## Start TEXT SEGMENT

If you are a tech lead in a team, it's important to show team members that you value improving the health of a code base. That judgment I mentioned earlier on whether to refactor or not is something that takes lots of years of experience to build. The less experience in refactoring need lots of mentoring to accelerate them through the process.

We refactor because it makes us faster - faster to add features, faster to fix bugs. It's important to keep the in front of your mind and in front of communication with others. The economic benefits of refactoring should always be the driving factor and the more that is understood by developers, managers, and customers, the more of the "good design" curve we'll see.

Such function are part of a published interface - an interface that is used by clients independent of those who declare the interface.

Code ownership boundaries get in the way of refactoring because I cannot make the kinds of changes I want without breaking my clients.

My preference is to allow team ownership of code - so that anyone in the same team can modify the team's code, even if originally written by someone else.

## End TEXT SEGMENT
## Start RECORD LIST

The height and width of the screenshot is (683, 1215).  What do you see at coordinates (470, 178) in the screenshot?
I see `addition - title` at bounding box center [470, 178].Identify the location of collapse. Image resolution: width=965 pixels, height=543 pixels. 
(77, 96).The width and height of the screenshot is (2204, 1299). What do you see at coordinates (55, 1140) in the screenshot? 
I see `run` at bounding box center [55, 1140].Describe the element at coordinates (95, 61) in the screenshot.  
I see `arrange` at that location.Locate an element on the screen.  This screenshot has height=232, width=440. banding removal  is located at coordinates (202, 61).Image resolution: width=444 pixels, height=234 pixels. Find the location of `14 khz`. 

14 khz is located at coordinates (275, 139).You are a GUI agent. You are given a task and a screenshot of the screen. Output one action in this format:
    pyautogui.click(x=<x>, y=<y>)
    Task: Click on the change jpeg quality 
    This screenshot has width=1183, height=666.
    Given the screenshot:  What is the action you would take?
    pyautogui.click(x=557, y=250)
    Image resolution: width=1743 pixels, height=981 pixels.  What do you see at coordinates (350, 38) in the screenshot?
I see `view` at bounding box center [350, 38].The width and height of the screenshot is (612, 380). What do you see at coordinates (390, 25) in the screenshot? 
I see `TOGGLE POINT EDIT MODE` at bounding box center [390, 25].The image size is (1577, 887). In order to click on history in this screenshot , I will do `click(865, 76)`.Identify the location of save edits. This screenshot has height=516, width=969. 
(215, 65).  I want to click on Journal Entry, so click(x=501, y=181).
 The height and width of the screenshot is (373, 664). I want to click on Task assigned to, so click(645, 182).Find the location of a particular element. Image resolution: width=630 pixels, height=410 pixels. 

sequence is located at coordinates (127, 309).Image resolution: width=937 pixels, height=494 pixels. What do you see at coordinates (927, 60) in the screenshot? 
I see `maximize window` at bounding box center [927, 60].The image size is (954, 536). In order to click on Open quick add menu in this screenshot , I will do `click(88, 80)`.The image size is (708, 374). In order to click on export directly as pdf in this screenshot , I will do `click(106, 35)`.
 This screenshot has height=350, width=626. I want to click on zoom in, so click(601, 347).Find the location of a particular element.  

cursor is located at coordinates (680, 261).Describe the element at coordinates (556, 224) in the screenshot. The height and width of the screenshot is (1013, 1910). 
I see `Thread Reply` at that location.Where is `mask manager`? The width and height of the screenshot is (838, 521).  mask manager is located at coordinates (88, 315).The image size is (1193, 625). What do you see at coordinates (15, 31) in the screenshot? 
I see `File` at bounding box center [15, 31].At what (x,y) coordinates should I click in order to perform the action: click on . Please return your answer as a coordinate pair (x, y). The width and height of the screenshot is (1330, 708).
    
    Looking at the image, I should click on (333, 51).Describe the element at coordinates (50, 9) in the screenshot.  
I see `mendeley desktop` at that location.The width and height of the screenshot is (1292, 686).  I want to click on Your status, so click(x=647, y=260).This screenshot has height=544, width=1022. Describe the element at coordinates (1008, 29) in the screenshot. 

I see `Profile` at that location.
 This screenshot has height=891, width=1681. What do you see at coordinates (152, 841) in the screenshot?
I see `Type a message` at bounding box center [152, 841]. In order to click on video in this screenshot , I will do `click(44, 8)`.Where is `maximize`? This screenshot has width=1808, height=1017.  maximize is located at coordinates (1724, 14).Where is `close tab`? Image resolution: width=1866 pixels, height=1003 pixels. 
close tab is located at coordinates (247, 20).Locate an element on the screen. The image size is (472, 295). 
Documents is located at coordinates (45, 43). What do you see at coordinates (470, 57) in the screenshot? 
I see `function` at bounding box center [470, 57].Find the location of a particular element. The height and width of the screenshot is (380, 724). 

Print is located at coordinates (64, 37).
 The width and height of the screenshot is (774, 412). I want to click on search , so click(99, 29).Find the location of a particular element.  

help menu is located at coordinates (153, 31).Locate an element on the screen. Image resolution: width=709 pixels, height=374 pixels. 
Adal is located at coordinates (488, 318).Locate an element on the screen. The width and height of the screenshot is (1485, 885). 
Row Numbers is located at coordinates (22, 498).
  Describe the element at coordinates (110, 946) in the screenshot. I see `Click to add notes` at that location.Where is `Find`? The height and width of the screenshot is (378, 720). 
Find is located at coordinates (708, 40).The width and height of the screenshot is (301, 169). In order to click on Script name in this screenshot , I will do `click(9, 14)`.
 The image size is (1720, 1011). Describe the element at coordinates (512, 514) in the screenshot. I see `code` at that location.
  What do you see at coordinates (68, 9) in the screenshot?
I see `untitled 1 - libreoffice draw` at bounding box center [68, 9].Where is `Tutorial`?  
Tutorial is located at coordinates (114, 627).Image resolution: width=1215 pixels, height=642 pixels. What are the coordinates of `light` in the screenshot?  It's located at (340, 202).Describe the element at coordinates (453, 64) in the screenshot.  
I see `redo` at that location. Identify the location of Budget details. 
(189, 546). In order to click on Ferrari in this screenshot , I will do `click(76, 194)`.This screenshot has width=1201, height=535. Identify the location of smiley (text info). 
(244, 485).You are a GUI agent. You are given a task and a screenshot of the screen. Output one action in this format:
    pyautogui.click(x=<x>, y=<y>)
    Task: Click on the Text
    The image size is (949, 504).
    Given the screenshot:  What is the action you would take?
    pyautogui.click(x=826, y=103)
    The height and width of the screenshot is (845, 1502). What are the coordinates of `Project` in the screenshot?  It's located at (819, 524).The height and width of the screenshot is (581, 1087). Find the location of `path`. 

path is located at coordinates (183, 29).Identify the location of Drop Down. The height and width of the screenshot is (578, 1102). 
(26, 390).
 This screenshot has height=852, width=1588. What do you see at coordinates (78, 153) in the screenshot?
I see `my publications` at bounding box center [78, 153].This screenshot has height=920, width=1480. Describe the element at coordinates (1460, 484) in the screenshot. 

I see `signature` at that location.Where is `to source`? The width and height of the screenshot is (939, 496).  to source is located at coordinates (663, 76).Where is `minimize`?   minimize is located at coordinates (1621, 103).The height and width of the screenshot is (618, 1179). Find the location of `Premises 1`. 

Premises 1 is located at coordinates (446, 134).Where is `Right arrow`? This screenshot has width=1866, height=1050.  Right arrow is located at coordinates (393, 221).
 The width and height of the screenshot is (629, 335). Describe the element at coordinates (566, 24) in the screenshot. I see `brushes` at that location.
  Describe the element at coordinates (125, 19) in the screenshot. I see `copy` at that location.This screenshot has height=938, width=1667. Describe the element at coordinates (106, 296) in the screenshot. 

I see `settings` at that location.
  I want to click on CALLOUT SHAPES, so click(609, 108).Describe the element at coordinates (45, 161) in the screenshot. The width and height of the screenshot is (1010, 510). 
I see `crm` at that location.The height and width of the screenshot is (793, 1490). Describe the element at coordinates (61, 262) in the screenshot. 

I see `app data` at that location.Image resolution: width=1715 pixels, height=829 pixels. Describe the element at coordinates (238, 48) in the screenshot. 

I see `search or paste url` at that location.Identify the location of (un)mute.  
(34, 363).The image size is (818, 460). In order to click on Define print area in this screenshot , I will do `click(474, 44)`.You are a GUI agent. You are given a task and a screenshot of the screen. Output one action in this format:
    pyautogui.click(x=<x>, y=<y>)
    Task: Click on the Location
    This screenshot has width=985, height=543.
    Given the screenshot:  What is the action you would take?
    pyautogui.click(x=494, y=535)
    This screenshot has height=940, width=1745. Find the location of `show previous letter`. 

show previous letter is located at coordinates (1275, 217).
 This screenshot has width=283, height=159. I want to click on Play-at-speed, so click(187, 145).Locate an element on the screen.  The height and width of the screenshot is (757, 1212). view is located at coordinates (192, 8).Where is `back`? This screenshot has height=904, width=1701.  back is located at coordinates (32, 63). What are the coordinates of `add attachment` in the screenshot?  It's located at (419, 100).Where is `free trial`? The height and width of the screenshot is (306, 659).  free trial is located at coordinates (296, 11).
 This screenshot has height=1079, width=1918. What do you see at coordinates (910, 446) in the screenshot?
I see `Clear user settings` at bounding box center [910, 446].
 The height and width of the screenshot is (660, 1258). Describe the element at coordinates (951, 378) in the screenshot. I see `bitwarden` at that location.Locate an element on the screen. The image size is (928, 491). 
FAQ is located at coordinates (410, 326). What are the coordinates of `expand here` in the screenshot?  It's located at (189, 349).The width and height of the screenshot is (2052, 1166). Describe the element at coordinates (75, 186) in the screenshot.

## End RECORD LIST

EXERCISES TO COMPLETE:
(1) In the refactoring passage, what kind of code ownership does the writer prefer?
(2) Extend the refactoring passage past its final sentence.
The records are material of their own and do not belong to the refactoring passage.

EXPECTED RESULTS:
(1) Team ownership, so that anyone in the same team can modify the team's code, even if someone else originally wrote it.

(2)
The problem of complicated merges gets exponentially worse as the length of features branches increases. Integrating branches that are four weeks old is more than twice as hard as those that are a couple of weeks old. Many people, therefore, argue for keeping feature branches short - perhaps just a couple of days. Others, such as me, want them even shorter that that. This is an approach called Continuous Integration (CI), also known as Trunk-Based Development. With CI, each team member integrates with mainline at least once per day. This prevents any branches diverting too far from each other and this greatly reduces the complexity of merges. CI doesn't come for free: It means you use practices to ensure the feature toggles (aka feature flags) to switch off any in-process features that can't be broken down.

Refactorings often involve making lots of little changes all over the code base—which are particularly prone to semantic merge conflicts (such as renaming a widely used function). Many of us have seen feature-branching teams that find refactorings so exacerbate merge problems that they stop refactoring. CI and refactoring work well together, which is why Kent Beck combined them in Extreme Programming.

The key here is being able to catch an error quickly. To do this, realistically, I need to be able to run a comprehensive test suite on the code—and run it quickly, so that I'm not deterred from running it frequently. This means that in most cases, if I want to refactor, I need to have self-testing code.

The obvious answer to this problem is that you add tests. But while this sounds a simple, if laborious, procedure, it's often much more tricky in practice. Usually, a system is only easy to put under test if it was designed with testing in mind—in which case it would have the tests and I wouldn't be worrying about it.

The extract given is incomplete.